Source material ->
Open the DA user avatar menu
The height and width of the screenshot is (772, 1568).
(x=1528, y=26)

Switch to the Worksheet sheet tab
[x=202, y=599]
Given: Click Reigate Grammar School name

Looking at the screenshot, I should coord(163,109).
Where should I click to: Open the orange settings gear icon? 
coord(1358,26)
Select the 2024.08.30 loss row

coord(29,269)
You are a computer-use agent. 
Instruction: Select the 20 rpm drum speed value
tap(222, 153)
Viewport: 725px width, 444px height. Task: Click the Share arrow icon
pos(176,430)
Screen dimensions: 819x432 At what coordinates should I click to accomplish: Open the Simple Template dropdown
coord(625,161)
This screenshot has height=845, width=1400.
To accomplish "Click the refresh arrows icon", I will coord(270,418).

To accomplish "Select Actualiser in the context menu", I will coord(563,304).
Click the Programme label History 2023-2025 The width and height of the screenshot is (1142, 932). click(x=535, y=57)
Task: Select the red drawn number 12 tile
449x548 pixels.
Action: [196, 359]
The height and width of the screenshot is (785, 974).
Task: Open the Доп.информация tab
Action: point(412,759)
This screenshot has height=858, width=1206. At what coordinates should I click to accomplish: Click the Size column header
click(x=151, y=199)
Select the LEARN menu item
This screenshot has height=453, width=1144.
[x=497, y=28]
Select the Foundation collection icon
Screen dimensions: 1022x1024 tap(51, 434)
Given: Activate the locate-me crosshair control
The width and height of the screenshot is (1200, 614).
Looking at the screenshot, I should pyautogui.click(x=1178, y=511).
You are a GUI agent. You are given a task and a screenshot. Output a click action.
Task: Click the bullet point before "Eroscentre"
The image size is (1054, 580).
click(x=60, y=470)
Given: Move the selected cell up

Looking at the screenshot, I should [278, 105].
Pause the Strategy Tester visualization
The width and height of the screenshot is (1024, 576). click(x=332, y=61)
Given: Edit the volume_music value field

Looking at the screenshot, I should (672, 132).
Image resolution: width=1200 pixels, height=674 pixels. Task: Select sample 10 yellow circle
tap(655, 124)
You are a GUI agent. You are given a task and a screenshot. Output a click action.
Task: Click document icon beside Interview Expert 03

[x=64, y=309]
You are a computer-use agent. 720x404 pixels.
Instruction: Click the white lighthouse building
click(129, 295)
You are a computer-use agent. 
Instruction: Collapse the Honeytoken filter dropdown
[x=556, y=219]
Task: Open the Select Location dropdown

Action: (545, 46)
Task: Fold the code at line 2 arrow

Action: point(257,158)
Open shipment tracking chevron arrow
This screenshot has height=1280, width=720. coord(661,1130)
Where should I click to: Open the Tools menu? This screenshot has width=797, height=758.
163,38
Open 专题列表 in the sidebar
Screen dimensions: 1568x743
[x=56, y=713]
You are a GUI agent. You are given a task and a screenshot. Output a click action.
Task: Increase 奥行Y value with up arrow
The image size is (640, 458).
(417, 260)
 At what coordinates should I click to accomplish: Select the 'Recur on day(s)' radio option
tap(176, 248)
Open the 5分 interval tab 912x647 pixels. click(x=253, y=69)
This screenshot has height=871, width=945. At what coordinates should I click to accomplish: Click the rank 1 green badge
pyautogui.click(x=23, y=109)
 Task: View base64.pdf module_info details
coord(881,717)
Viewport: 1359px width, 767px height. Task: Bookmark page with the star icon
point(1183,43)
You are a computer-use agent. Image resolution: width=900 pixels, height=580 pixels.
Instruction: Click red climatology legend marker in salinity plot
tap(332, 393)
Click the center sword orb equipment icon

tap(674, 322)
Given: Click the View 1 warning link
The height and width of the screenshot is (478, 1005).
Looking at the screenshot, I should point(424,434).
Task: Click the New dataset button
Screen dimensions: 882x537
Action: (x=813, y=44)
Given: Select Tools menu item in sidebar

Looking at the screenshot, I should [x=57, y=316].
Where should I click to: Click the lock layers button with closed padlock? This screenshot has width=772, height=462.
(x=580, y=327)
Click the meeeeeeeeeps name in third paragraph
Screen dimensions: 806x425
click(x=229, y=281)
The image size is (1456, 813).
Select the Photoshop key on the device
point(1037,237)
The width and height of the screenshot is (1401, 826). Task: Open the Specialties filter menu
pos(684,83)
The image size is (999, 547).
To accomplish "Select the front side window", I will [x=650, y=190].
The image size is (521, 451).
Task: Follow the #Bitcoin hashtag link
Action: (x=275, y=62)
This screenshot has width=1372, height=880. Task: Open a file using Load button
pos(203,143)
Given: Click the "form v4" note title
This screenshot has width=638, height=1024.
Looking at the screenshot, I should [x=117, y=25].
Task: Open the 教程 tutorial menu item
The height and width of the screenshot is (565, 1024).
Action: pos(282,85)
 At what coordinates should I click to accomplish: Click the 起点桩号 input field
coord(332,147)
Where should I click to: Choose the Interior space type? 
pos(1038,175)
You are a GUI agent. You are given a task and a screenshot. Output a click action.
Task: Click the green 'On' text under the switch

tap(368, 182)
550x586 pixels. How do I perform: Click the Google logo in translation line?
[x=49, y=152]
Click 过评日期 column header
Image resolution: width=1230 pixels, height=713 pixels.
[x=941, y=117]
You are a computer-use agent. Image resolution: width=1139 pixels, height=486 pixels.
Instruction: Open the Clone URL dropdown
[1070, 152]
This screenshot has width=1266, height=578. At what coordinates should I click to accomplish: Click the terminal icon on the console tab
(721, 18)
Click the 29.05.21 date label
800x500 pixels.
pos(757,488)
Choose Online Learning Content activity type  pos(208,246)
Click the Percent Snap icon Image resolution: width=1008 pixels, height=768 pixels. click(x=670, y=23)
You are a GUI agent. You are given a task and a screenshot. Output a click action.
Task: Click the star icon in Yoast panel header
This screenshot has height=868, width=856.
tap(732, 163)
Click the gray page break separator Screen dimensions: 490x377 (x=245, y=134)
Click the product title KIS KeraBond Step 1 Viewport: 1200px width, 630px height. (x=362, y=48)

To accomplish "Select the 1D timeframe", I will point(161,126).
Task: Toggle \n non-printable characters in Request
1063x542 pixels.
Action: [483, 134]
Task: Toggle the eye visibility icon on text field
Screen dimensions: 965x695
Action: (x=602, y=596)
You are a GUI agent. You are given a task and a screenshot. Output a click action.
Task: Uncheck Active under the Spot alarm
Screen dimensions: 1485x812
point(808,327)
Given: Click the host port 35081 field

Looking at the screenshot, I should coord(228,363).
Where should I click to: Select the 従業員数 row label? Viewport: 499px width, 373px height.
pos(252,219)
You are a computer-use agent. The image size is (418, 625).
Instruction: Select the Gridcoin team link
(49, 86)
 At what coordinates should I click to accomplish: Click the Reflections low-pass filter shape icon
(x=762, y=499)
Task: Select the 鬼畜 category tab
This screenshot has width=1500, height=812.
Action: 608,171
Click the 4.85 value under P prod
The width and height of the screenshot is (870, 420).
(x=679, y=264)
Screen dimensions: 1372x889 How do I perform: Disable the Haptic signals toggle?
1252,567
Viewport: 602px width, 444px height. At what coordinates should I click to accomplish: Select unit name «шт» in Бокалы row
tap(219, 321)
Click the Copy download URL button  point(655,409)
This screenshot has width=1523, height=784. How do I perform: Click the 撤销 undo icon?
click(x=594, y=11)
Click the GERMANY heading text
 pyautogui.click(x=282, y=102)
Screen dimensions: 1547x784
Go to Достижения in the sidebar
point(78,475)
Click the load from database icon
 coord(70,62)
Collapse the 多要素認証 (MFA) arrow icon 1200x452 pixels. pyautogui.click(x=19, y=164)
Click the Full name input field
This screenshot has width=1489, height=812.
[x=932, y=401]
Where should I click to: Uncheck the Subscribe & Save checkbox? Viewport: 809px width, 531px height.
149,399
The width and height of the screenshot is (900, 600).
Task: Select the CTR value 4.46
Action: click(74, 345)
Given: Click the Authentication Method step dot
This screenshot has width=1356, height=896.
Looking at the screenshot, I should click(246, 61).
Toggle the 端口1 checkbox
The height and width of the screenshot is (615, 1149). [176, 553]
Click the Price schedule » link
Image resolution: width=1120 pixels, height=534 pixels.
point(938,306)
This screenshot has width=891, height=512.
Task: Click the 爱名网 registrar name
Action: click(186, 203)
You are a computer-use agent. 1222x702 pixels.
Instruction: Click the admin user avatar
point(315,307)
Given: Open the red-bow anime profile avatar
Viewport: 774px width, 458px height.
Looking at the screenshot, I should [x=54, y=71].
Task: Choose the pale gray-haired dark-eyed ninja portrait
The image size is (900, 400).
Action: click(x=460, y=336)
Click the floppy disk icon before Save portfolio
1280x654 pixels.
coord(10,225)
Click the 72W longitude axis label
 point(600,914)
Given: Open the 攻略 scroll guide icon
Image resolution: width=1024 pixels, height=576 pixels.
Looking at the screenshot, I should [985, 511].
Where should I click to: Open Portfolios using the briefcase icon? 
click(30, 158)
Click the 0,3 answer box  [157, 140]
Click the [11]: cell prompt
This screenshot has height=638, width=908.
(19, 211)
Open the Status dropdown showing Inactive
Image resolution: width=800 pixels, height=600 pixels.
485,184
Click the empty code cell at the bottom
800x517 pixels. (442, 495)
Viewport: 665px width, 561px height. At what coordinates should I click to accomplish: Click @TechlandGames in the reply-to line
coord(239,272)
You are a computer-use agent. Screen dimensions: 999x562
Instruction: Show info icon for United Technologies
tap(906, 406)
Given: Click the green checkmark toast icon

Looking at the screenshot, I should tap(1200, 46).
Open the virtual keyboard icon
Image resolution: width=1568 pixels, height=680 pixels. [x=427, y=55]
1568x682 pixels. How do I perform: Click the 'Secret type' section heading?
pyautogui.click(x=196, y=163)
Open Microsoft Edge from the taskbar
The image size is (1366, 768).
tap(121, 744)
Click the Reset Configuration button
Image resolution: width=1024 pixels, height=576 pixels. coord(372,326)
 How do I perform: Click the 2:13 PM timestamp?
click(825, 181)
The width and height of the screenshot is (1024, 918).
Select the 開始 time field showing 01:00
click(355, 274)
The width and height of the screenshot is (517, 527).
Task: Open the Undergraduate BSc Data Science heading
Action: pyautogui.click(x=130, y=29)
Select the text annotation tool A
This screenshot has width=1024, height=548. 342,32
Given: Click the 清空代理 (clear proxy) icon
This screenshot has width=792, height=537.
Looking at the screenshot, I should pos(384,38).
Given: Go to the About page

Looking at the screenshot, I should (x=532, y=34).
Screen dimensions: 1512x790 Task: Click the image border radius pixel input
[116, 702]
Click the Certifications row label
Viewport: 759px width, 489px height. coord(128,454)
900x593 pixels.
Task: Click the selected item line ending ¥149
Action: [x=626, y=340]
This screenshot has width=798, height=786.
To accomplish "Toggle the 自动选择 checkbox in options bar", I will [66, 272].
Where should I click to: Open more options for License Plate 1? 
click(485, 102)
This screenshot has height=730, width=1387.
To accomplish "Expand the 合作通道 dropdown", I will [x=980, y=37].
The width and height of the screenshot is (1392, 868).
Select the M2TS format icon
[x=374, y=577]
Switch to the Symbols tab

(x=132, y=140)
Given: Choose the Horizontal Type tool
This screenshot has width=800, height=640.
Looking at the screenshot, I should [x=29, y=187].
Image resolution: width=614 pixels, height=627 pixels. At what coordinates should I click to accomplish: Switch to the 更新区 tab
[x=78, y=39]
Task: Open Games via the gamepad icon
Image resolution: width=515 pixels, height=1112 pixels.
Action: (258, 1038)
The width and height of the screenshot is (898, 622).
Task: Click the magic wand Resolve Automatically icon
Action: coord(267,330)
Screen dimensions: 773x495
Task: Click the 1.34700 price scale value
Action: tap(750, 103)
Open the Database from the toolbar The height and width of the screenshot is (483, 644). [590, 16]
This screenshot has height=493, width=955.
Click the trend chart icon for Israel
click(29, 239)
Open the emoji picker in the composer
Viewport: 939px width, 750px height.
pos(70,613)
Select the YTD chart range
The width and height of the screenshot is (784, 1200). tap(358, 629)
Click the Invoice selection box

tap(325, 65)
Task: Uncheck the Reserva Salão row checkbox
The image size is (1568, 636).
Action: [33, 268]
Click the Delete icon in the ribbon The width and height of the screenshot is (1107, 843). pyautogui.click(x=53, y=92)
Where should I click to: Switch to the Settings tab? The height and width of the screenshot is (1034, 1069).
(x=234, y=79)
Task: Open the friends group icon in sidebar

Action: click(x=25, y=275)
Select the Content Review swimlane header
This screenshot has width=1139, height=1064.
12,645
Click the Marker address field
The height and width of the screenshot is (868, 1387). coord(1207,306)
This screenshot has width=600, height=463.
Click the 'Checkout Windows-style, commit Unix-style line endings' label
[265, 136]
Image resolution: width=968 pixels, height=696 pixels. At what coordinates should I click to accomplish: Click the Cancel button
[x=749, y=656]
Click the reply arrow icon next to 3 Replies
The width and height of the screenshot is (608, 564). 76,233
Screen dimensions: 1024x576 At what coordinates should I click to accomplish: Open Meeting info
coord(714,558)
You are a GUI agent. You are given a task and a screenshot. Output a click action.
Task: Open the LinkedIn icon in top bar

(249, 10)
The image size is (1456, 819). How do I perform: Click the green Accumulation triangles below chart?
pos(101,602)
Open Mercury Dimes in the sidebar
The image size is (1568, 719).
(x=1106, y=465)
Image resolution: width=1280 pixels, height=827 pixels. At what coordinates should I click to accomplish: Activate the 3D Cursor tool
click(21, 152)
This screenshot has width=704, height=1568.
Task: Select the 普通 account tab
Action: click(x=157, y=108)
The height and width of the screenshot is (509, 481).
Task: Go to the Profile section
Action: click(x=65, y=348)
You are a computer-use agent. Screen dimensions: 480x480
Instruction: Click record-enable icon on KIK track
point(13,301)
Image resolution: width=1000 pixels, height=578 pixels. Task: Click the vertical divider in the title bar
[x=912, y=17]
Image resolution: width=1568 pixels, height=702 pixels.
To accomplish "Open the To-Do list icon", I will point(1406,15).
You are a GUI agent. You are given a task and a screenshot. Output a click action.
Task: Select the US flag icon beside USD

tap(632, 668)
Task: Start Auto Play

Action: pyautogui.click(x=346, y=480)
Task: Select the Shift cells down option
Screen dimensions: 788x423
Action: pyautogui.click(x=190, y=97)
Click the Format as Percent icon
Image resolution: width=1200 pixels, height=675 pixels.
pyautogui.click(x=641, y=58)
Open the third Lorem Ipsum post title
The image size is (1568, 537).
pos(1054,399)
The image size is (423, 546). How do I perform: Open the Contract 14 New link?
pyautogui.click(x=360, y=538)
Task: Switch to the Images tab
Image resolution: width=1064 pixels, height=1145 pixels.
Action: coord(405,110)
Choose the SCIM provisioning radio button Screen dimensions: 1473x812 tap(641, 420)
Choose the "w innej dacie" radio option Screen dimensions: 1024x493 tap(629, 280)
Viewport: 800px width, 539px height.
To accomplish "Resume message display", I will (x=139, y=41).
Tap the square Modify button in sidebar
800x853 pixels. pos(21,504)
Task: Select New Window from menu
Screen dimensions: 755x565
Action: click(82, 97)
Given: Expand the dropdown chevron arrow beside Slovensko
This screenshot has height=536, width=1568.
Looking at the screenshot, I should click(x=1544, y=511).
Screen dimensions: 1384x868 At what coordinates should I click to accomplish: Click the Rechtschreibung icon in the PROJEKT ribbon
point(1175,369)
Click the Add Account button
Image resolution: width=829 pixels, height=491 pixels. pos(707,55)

Problem description -> Would you print, exactly as written, every line above from the one holding "This screenshot has width=798, height=786." through the one holding "The width and height of the screenshot is (1392, 868).", with both included and no other lines?

Result below ->
This screenshot has width=798, height=786.
To accomplish "Toggle the 自动选择 checkbox in options bar", I will [66, 272].
Where should I click to: Open more options for License Plate 1? 
click(485, 102)
This screenshot has height=730, width=1387.
To accomplish "Expand the 合作通道 dropdown", I will [x=980, y=37].
The width and height of the screenshot is (1392, 868).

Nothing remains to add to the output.